EXERCISE INSTRUCTIONS:
Reproduce only this range: the line holding "You are a computer-use agent. 624x416 pixels." through the last line of the data below, both included, exactly, with no pictures.

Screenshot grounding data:
- Opening Delimiter -

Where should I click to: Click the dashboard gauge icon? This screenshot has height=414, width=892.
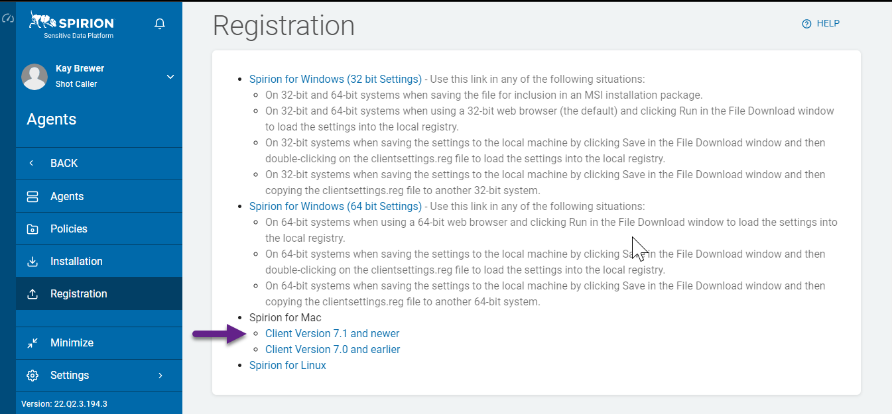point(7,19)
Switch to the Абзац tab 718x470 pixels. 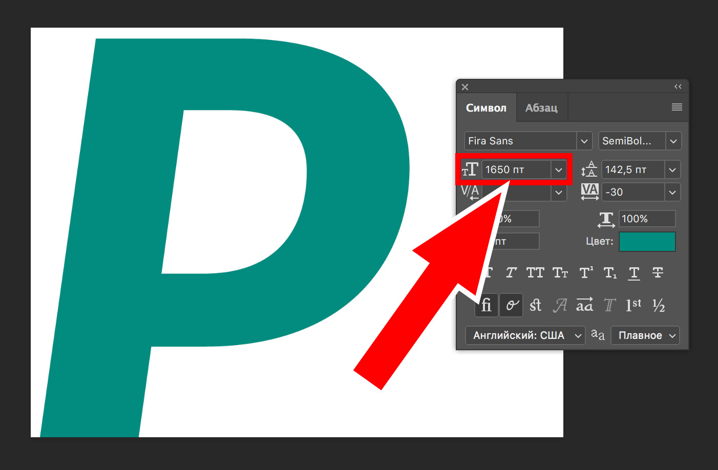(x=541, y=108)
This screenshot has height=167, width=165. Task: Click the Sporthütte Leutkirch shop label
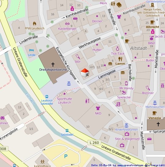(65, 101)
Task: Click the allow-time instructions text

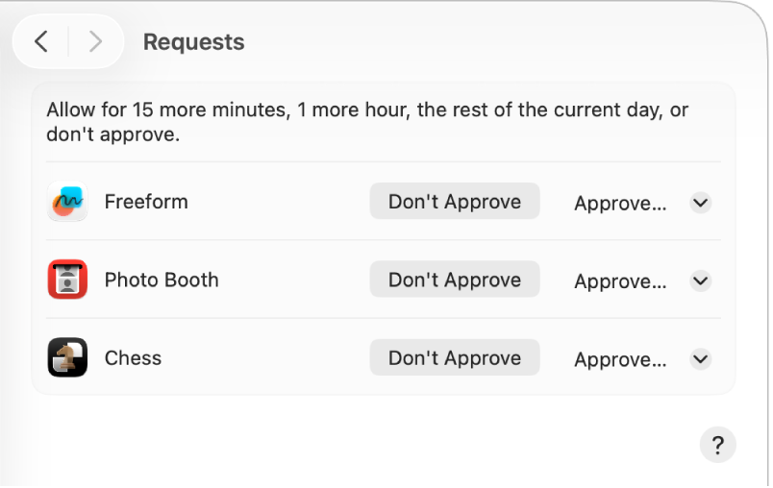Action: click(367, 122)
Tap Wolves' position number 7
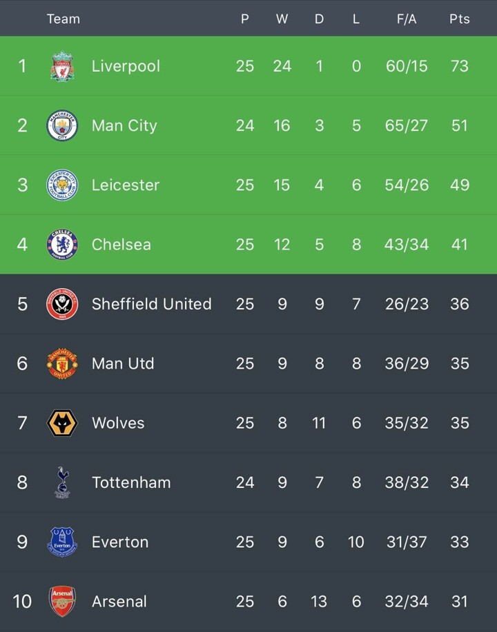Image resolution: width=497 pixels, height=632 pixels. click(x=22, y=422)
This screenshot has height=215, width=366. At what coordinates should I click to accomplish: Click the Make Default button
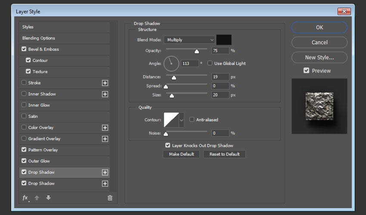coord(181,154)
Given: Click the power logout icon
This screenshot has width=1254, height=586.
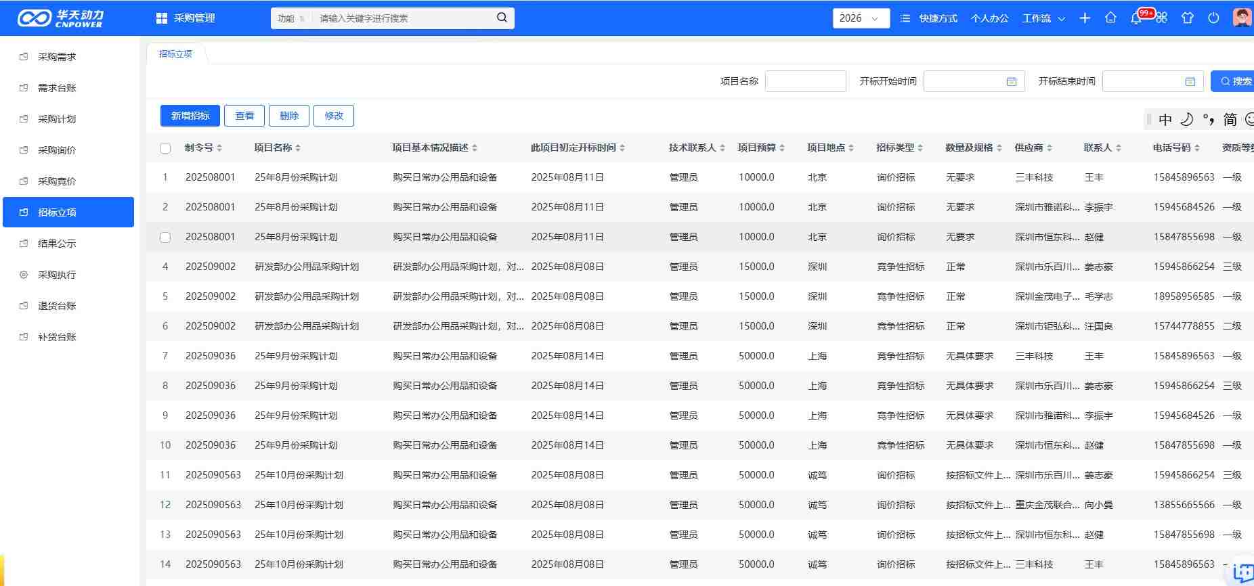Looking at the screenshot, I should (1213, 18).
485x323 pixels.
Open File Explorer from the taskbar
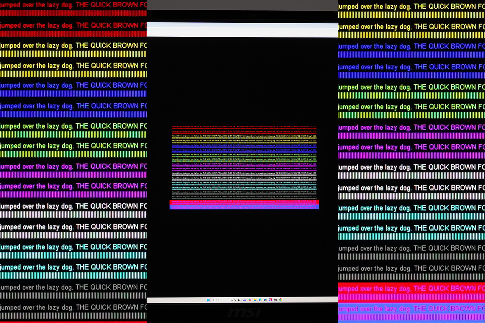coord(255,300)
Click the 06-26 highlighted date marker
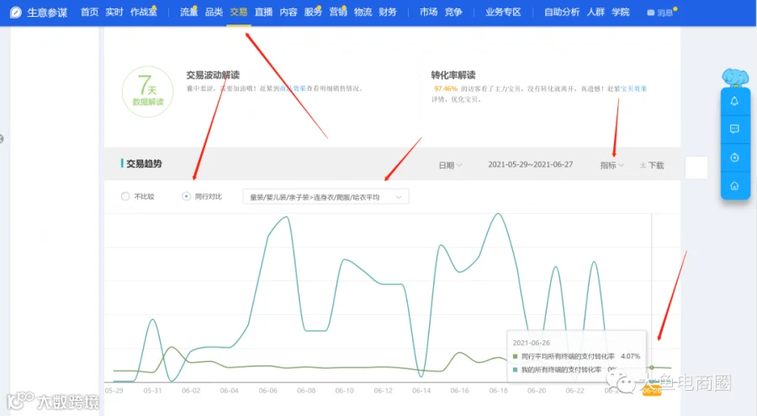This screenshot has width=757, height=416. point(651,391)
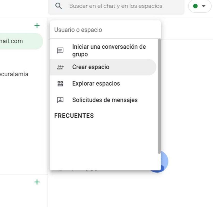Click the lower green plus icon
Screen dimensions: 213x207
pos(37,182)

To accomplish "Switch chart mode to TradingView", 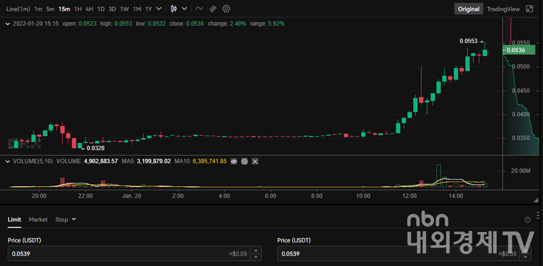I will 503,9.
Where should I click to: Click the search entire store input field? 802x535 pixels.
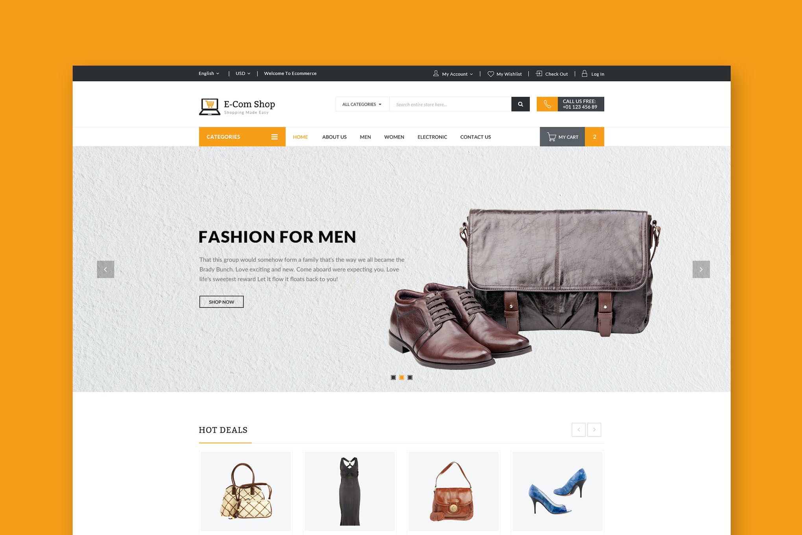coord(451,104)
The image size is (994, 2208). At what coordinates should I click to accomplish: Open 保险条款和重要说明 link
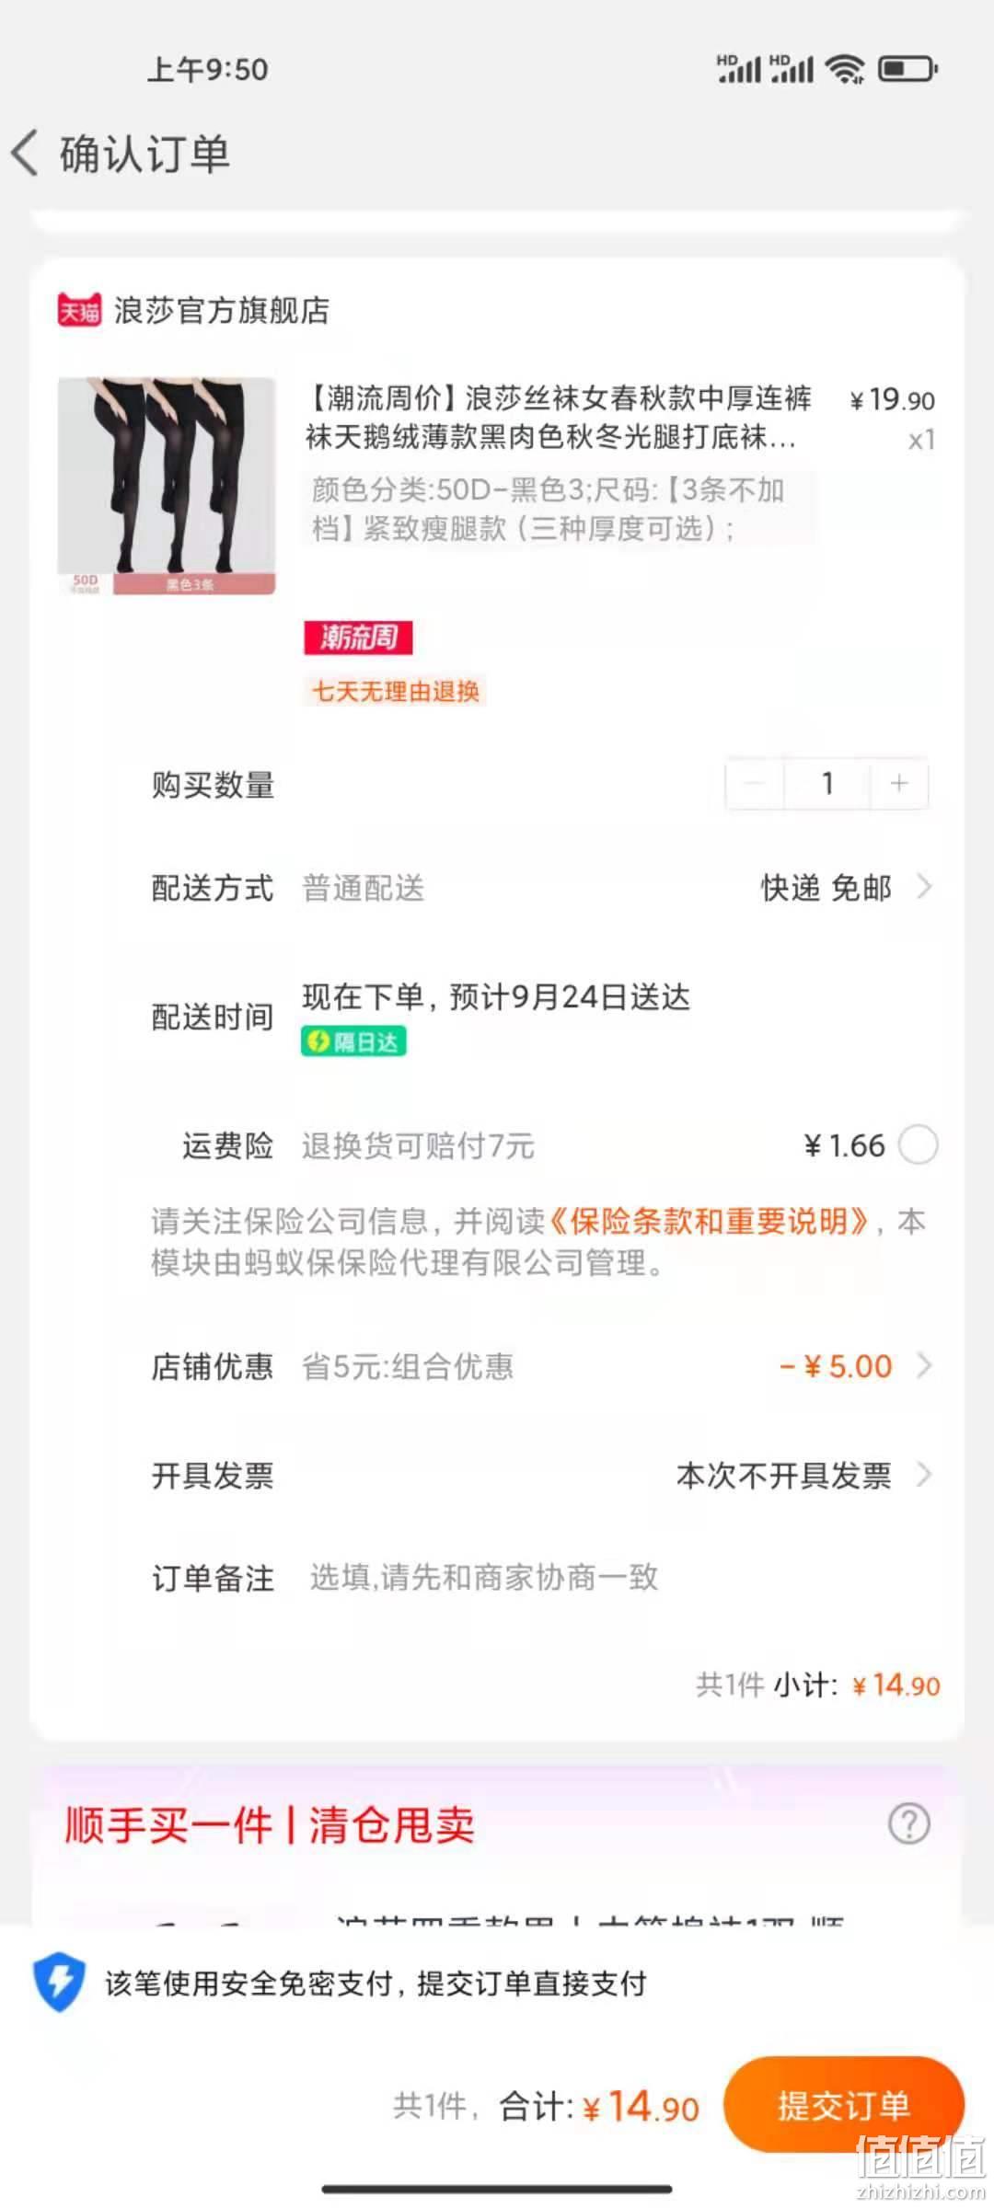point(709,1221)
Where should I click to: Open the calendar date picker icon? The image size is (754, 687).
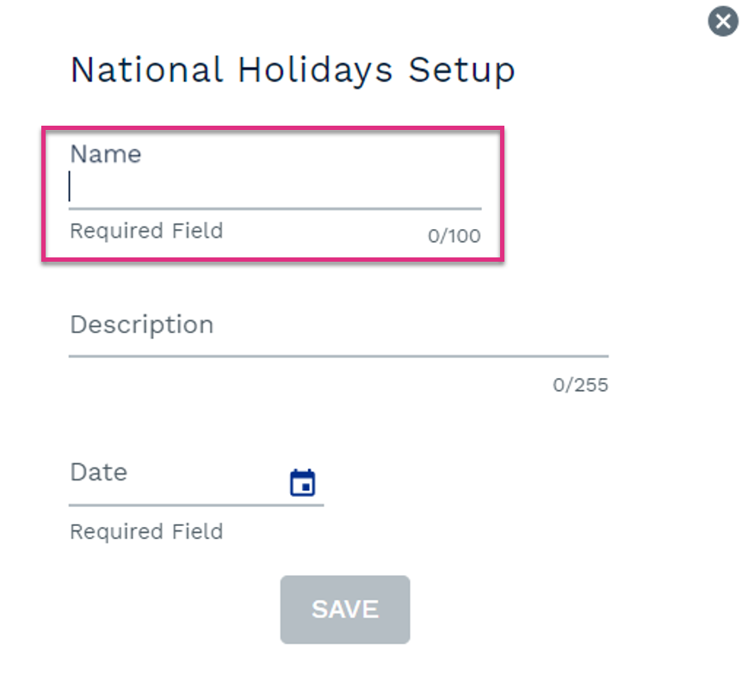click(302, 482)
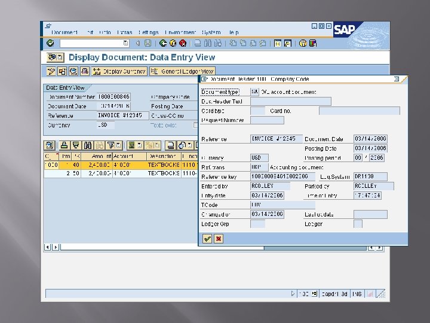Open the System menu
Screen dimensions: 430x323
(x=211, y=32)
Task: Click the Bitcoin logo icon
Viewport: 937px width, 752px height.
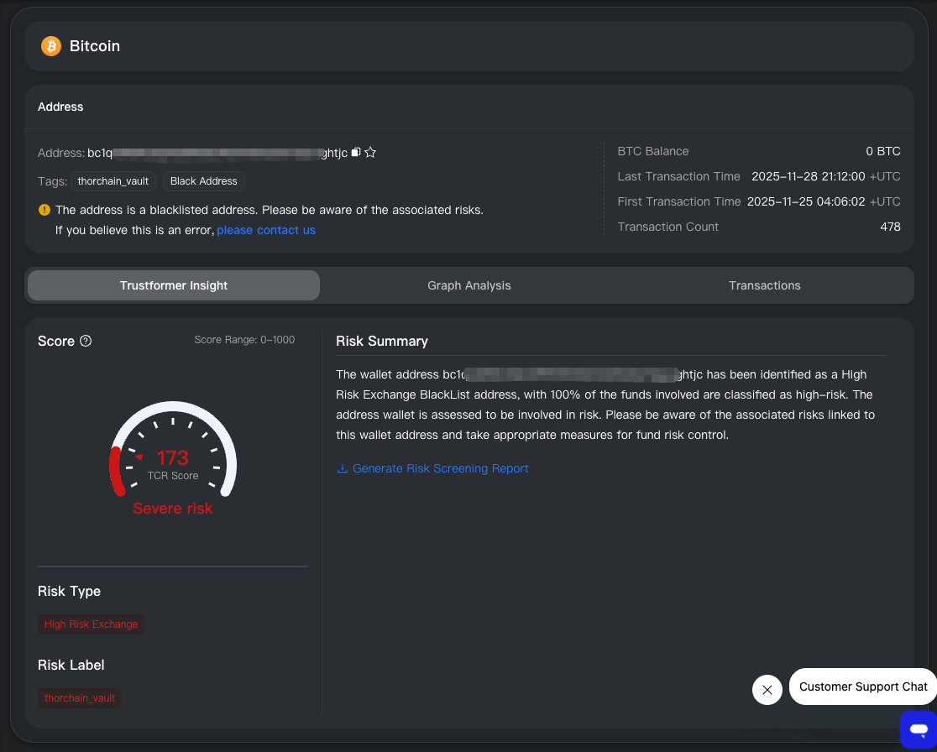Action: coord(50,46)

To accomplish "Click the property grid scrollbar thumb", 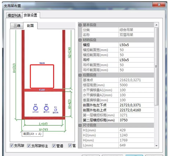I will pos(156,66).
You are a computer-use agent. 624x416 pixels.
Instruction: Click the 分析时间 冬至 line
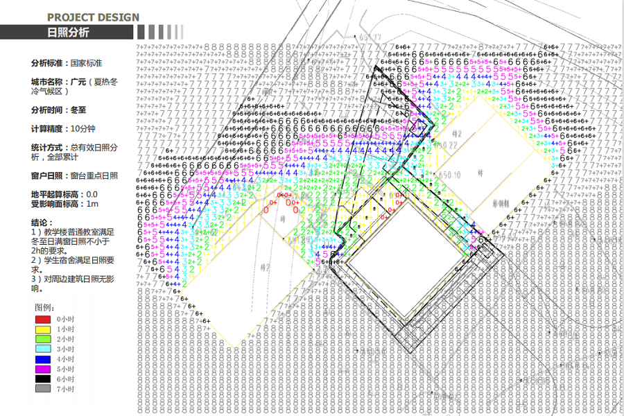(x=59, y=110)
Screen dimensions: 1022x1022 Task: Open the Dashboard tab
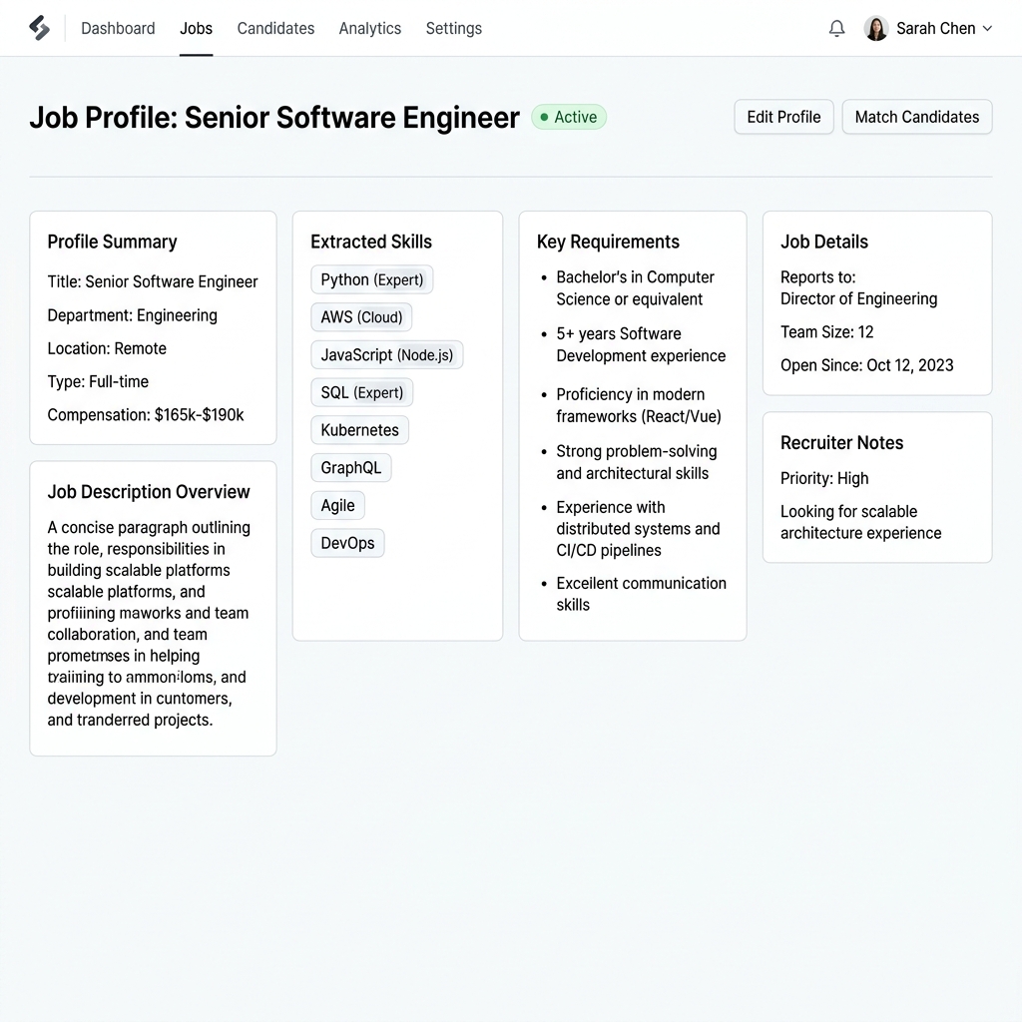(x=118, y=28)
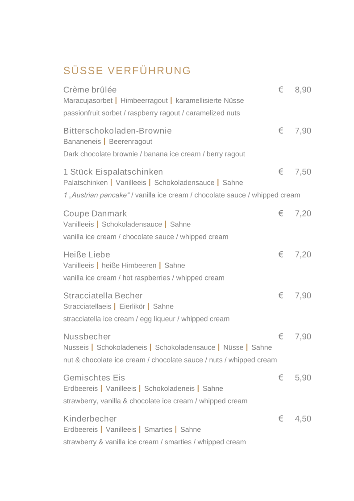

- Closing Delimiter -

EXERCISE OUTPUT:
You are a computer-use agent. 624x416 pixels.
Instruction: Click the 分析时间 冬至 line
(x=59, y=110)
Screen dimensions: 1022x1022 Task: Open the Dashboard tab
(x=118, y=28)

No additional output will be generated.